First, there is no legal principle that where a development makes provision for something which is required by a policy or by legislation, that cannot be regarded as a benefit at all. If a measure is required for a project to consume its own smoke (i.e. the benefit offsets an equal harm), it would not be a benefit. But a genuine benefit remains a benefit whether or not it is required by policy or legislation. For schemes subject to mandatory (as well as those offering non-mandatory) BNG, the provision of BNG will therefore be a benefit to be weighed in the balance. Whether a measure should be treated as a benefit, depends upon, among other things, its nature and purpose, including whether it would help to meet a need which is, or is not, related to the development proposed. And although weight is always a matter for the decision maker (absent Wednesbury error),[4] in the light of the underlying justification for the requirement to reverse a national decline in biodiversity over many years, Holgate J found it difficult to see how logically a decision-maker (in a case to which mandatory BNG applied) could give no weight at all to provision of 10% BNG because that equated to no more than the requirement in Schedule 7A to the TCPA. It also follows that, where a development would provide BNG of more than 10%, a decision-maker is not entitled to say that only that part of the BNG which exceeds 10% can qualify as a benefit in deciding whether to grant planning permission.

Second, if a decision-maker were to reduce the weight which he would otherwise give to a benefit on the basis that it was no more than required by legislation or policy, that would also be objectionable, certainly in the absence of any logical explanation. Rather, in assessing weight, the decision maker should be assessing how the benefit stands in relation to the justification for the level required by statute or policy. For mandatory BNG, a blanket 10% figure is imposed for a broad range of development to alleviate a national problem, and Holgate J therefore considered it to be a benefit of a generalised nature, contrasting it with the benefit of providing affordable housing which is related to: (a) the highly specific needs identified by a local planning authority for its area; and (b) ensuring that the release of housing land meets the need for affordable housing as well as general housing. Holgate J suggested that such considerations may affect the weight to be given to benefits, but highlighted that this is a matter for the decision-maker in the particular case.

Third, little help can be gained from looking at the decisions of Inspectors on other planning appeals since usually there is insufficient information to help determine true comparability. Decision letters often do not explain why a particular weighting was adopted.

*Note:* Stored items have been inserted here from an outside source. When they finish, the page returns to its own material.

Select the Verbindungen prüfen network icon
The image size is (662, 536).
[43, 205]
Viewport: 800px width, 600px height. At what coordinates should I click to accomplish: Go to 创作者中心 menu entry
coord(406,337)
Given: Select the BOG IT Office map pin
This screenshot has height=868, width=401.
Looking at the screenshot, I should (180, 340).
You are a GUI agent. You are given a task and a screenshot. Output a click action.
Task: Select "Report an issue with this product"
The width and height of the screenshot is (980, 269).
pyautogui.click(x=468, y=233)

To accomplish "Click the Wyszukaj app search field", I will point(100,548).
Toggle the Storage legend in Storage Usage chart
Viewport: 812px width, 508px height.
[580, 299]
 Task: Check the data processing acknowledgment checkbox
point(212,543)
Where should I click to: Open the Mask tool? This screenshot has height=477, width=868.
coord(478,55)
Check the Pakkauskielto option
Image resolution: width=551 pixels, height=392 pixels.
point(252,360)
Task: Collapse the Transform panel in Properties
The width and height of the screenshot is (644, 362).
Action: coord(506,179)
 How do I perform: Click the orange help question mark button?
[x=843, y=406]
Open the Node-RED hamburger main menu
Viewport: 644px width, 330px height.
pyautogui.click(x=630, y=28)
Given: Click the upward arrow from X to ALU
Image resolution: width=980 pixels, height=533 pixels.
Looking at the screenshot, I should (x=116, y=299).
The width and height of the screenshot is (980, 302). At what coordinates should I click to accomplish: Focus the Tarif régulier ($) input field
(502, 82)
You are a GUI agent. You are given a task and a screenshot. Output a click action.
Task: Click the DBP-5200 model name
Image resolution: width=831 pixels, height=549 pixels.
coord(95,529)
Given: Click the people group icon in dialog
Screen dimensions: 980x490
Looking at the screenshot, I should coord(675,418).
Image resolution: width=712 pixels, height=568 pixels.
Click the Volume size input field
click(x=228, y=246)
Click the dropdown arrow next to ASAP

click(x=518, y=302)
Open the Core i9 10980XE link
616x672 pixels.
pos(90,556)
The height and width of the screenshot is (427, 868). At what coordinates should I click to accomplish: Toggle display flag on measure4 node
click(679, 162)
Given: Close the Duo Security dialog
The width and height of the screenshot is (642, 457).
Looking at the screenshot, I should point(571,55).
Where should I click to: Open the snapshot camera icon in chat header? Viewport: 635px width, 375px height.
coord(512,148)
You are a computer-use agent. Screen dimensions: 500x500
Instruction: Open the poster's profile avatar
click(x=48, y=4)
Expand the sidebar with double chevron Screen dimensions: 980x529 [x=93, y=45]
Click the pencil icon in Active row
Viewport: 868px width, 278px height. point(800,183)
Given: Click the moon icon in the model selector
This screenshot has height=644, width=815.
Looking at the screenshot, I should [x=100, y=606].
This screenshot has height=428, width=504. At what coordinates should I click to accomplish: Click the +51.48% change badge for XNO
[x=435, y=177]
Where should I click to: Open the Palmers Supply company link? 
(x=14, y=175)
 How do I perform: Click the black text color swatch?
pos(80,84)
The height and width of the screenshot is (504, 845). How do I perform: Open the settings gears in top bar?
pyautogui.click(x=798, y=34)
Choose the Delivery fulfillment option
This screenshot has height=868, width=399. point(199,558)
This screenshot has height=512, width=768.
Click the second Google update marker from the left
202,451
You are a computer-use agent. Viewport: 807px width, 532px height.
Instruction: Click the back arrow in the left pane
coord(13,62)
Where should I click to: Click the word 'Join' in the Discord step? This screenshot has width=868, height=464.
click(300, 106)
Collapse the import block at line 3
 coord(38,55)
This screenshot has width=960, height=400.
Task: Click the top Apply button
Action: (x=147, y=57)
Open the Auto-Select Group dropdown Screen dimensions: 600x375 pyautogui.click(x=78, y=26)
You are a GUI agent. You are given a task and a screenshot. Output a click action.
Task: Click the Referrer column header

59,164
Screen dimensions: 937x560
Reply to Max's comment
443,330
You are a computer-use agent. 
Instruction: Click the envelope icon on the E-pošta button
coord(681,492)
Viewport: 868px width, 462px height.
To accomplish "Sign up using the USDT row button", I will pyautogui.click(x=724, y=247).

Moreover, it can be meaningless simply to compare percentages of BNG without also being told the absolute size of the increase in biodiversity units.

Fourth, notwithstanding the above points, the statutory requirement for BNG of 10% can properly be used as a simple benchmark for comparing the BNG to be provided for a proposed development, so long as the decision maker understands the limitations of using percentages and does not commit any other errors.

Fifth, where substantially more than the mandatory minimum 10% BNG is offered, it may be necessary for a decision-maker to consider Regulation 122 of the Community Infrastructure Levy Regulations 2010 and the principles in, for example, R (Wright) v Energy Severndale Limited [2019] 1 WLR 6562. However, Holgate J emphasised that he did not receive submissions on that particular point, and it should be approached with circumspection. Plan-makers are entitled to seek a higher percentage than the 10% minimum where such a policy is justified and evidenced[5]. And even where there is no such development plan requirement, there is clearly scope for argument (in general terms and particular cases) on the Regulation 122 and Wright issues.

Sixth, and finally, where the application predates the statutory requirement, that requirement should not be treated as having been applicable, nor should that be the effect of the decision-maker's reasoning. The 10% BNG provision in Schedule 7A to the TCPA 1990 may be used in such cases, but only as a benchmark, in assessing the weight to be given to a BNG contribution. It must not be used to reduce the weight that the decision-maker would otherwise have given to the provision of BNG in a particular case.

These are salutary principles, though they reveal the complexity of the decision-maker’s task in identifying and weighing benefits in the planning balance. It is to be hoped they assist decision makers in avoiding the errors into which the Inspectors fell in the Saredon and Weston Homes cases. But BNG is a highly complex and evolving new area, and the body of case law on it is only beginning to develop.  

Ned Helme is a barrister at 39 Essex Chambers.

[1] Regulation 2 of the Environment Act 2021 (Commencement No. 8 and Transitional Provisions) Regulations 2024.

[2] ibid Regulations 3 and 4.

[3] Regulation 3 of the Biodiversity Gain Requirements (Exemptions) Regulations 2024. There are also various permanent exemptions and exceptions, helpfully set out in the Planning Practice Guidance section on BNG at Paragraph: 003 Reference ID: 74-003-20240214.

[4] See Lord Hoffmann’s famous passage in Tesco Stores Ltd v Secretary of State for the Environment [1995] 1 WLR 759 at p.780 F-H.

[5] See the Planning Practice Guidance section on BNG at Paragraph: 006 Reference ID: 74-006-20240214.